American Born Chinese cover

American Born Chinese

Gene Luen Yang (2006)

Three stories about hiding who you are — a Chinese folk hero, a second-generation kid, and a sitcom nightmare — crash together in a twist that redefines all of them.

EraContemporary / 21st Century
Pages233
Difficulty★★☆☆☆ Moderate
AP Appearances2

Short Summary

Three seemingly separate stories interweave: the Monkey King, a deity who refuses to accept he is a monkey; Jin Wang, a Chinese American boy navigating white suburban middle school; and Danny, an all-American teen humiliated by annual visits from his grotesque Chinese cousin Chin-Kee.
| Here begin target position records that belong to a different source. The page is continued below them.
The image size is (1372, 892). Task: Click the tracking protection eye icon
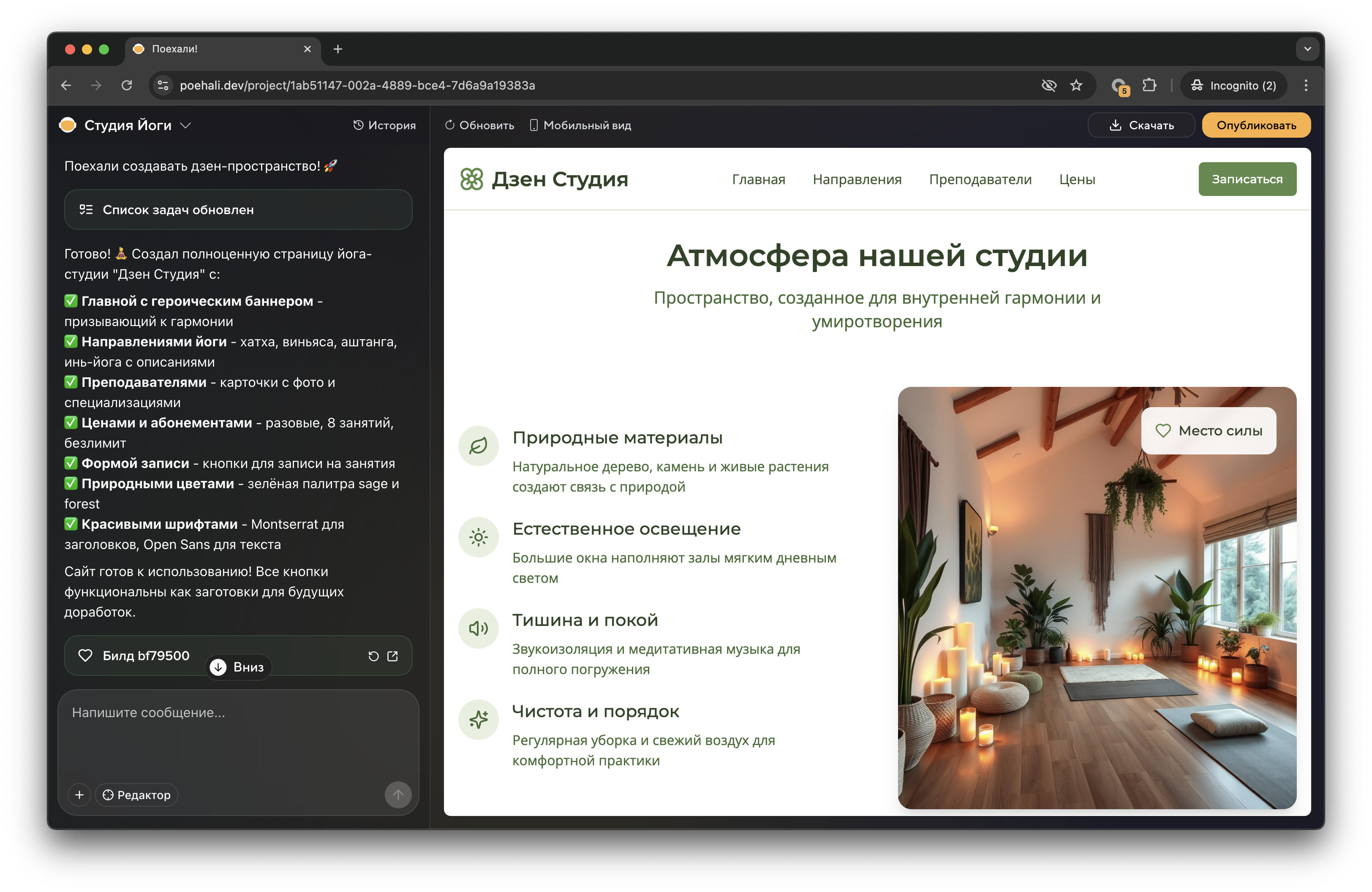(x=1048, y=85)
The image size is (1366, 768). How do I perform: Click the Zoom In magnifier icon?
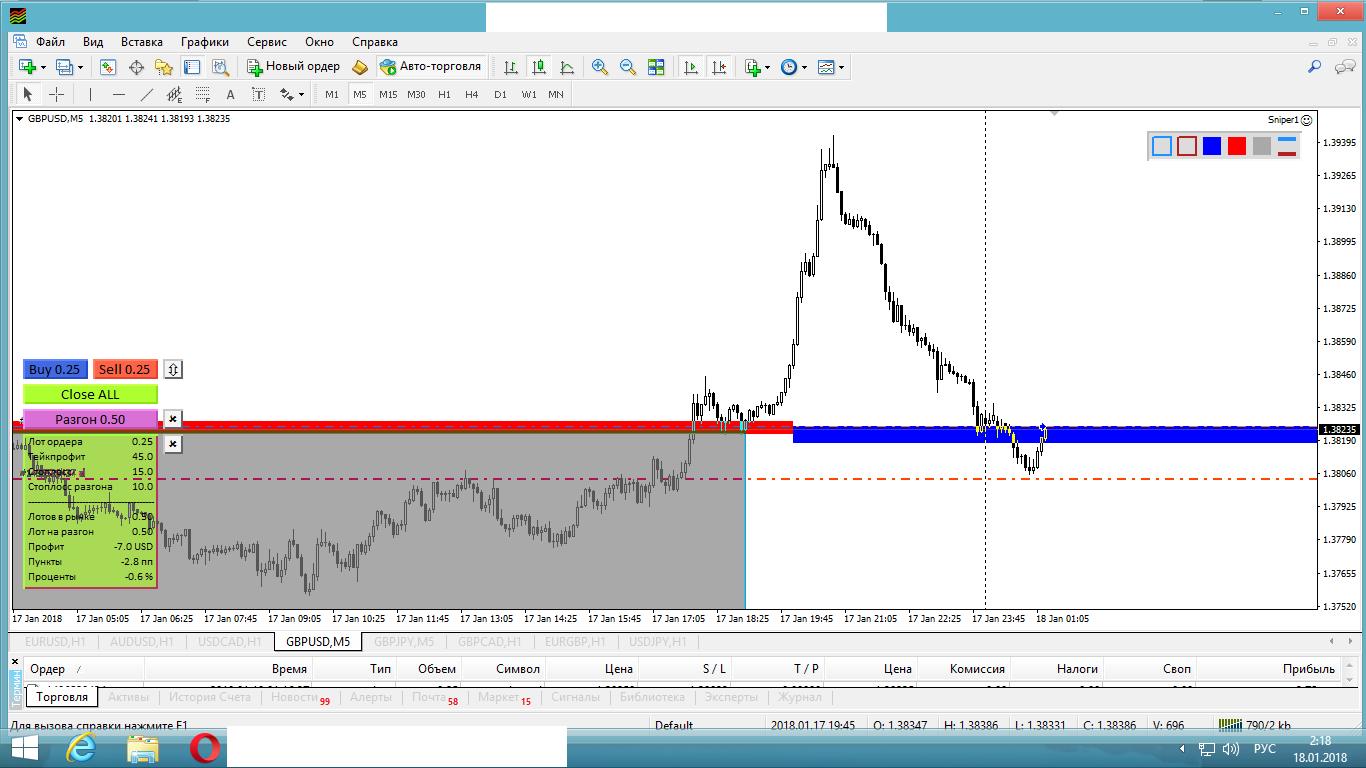[600, 67]
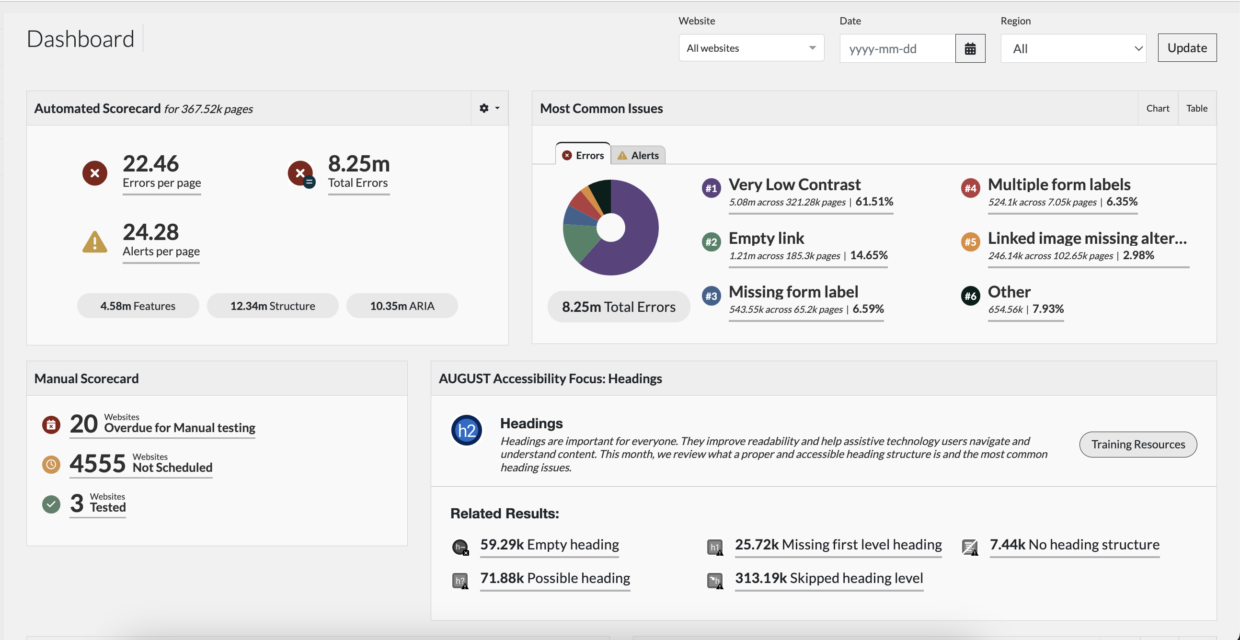This screenshot has height=640, width=1240.
Task: Click the Alerts per page warning icon
Action: [x=95, y=240]
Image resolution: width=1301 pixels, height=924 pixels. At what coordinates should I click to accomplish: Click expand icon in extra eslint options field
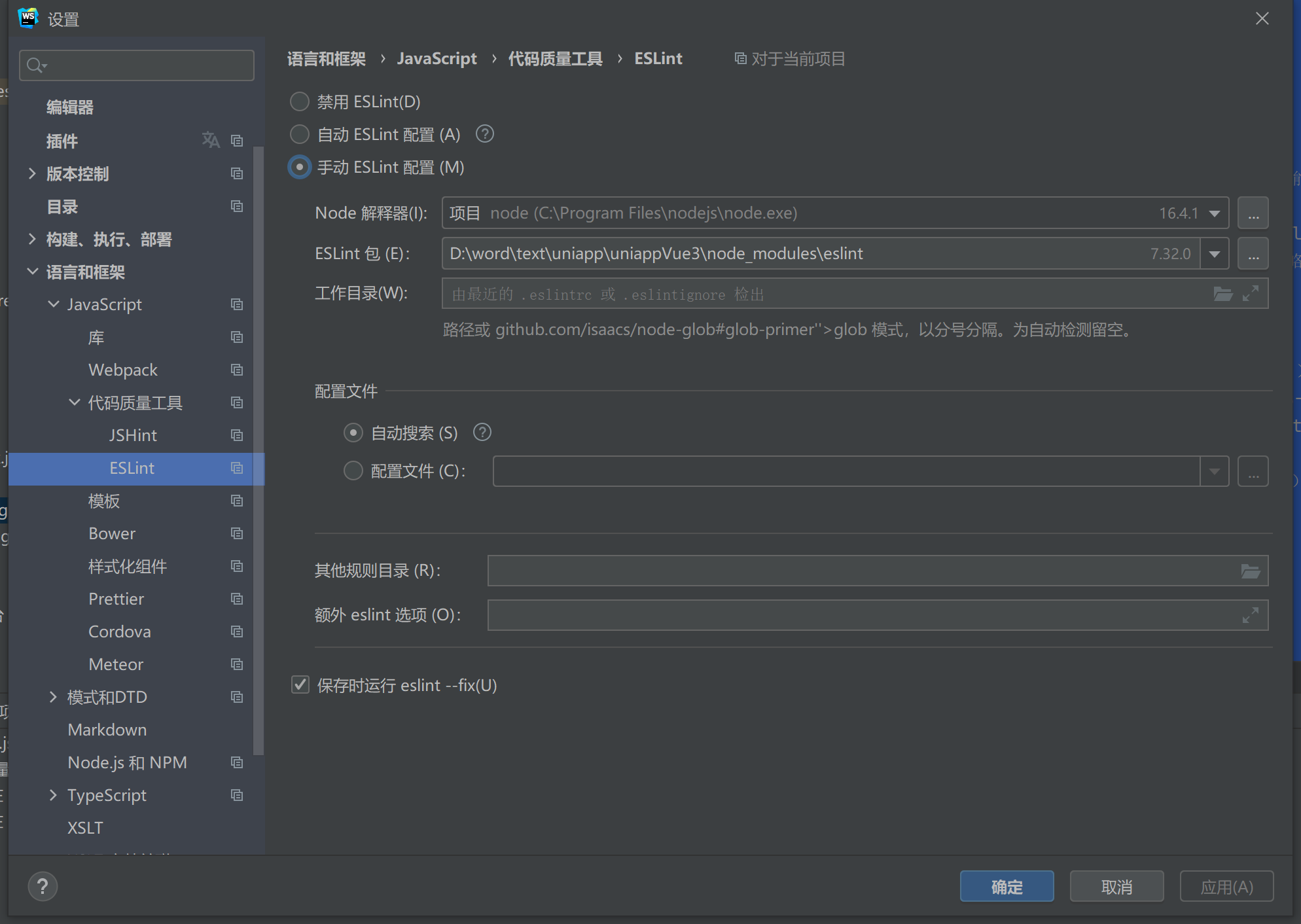coord(1250,615)
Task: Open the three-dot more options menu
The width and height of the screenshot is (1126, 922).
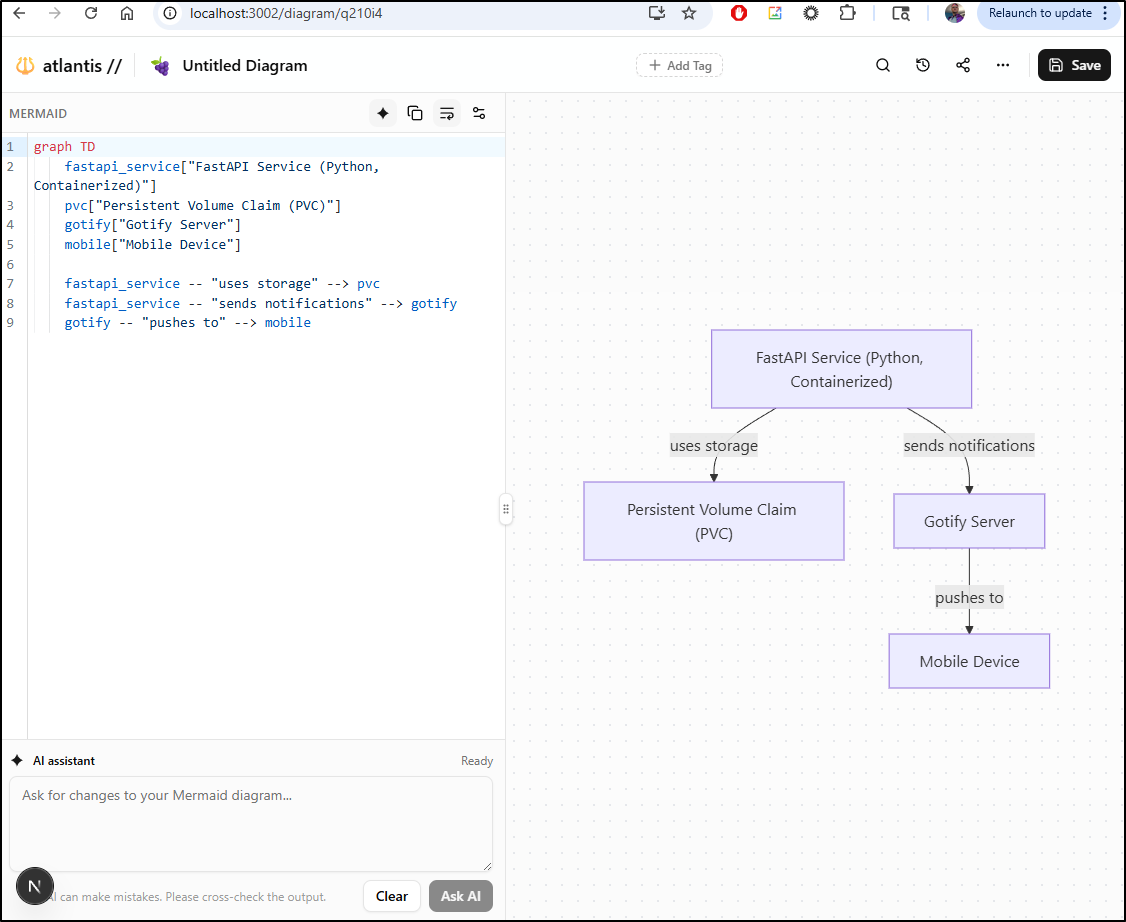Action: pos(1003,65)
In a stunning convergence, the three strands reveal themselves as one story about shame, identity, and the cost of trying to be someone you are not. The Monkey King is Wei-Chen's father, Chin-Kee is the Monkey King in disguise, and Danny is actually Jin — who transformed himself to escape his Chineseness. Acceptance of self, the novel argues through both myth and realism, is the only path to wholeness.

Detailed Summary

Gene Luen Yang's American Born Chinese braids three narrative strands that appear unrelated until a climactic twist fuses them into a single meditation on racial identity, self-hatred, and transformation. The first strand retells the Chinese legend of the Monkey King, ruler of Flower-Fruit Mountain...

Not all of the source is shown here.